Perante todo esse quadro, funcionários, professores e alunos vêm se reunindo e, na última quarta e quinta-feira, decidiu-se pela paralisação total das atividades como forma de protesto. E essa é, em linhas gerais, a atual situação da Faculdade de Direito da USP. Mas a questão agora é:
Por que a Globo quis mostrar os alunos como irresponsáveis e retrógrados? Por que não disse que a esmagadora maioria dos professores os apóiam? Por que ignorou os procedimentos formais existentes na instituição? Por que encobriu grande parte da história? Por que mostrou o reitor João Grandino Rodas como homem sensato?
Arrisco uma resposta. Na faculdade, já muito todos só falam no objetivo de João Grandino Rodas em 2011: Ministro da Educação de José Serra.

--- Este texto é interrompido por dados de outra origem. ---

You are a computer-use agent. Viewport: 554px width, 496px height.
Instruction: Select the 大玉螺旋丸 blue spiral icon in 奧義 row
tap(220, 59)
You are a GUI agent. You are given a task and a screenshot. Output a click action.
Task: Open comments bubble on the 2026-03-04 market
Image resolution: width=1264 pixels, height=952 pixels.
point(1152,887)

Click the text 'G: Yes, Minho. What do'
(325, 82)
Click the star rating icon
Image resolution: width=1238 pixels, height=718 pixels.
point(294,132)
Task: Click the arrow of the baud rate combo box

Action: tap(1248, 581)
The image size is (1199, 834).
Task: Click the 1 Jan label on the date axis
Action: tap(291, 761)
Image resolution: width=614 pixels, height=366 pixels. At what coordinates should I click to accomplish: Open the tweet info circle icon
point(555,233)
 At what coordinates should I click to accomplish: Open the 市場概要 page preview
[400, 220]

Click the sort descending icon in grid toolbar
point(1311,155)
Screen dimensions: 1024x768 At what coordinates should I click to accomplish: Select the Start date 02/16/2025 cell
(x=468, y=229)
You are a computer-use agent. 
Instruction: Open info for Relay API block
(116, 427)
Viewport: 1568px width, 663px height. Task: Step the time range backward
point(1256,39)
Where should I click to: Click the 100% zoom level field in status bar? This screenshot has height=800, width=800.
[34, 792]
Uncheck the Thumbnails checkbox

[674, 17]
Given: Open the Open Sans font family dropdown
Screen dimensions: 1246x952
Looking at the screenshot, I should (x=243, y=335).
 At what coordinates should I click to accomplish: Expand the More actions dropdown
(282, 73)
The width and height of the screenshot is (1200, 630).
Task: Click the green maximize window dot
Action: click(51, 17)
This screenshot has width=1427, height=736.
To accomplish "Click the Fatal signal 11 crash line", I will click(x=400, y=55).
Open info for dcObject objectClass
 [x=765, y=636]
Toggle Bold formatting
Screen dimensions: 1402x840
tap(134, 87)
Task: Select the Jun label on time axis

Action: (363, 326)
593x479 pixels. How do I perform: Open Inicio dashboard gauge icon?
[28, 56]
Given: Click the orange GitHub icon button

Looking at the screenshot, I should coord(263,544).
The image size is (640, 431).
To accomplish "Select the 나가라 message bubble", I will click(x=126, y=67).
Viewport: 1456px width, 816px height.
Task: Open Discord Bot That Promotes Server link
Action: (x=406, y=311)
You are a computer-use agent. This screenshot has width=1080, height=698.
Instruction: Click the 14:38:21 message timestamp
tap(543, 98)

E aí, Azenha, ninguém do seu site está interessado nessa história? Se vocês quiserem fazer jornalismo de verdade, tenho certeza de que muita gente vai cooperar lá, desde alunos até professores. Fiquei sentindo falta deste contraponto também, e acho que sua página é o melhor lugar para se fazê-lo na Internet.
Grande abraço,
Thiago de Sousa Leal
obs.: desculpe o texto longo e também eventuais erros, isso tudo foi escrito de uma só vez.